─── EXCERPTED DATA

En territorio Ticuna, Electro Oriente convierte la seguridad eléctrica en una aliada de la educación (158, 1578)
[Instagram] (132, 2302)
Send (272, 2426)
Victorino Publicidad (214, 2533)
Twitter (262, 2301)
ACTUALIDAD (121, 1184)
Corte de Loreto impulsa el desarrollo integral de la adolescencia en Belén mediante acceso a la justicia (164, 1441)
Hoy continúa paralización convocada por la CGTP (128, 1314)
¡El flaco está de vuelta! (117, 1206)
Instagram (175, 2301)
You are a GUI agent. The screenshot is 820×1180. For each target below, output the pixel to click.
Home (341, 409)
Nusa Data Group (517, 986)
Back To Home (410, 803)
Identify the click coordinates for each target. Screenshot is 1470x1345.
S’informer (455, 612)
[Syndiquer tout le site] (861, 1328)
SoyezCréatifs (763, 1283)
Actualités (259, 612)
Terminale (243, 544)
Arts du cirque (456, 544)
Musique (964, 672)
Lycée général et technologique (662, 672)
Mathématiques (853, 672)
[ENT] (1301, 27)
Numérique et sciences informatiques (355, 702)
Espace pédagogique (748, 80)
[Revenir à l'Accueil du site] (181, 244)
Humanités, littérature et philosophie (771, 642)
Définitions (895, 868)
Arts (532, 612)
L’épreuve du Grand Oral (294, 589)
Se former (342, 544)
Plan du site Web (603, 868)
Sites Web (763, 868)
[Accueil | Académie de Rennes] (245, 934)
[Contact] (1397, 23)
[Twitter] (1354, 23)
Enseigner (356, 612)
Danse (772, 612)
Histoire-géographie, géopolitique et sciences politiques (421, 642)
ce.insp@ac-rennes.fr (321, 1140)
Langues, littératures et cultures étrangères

──────

TRY IT –
All lines in the preceding records that hold the word "each" need to be copied.

SOLUTION BELOW –
You are a GUI agent. The screenshot is 820×1180. For each target below, output the pixel to click.
Identify the click coordinates for each target. Screenshot is 1470x1345.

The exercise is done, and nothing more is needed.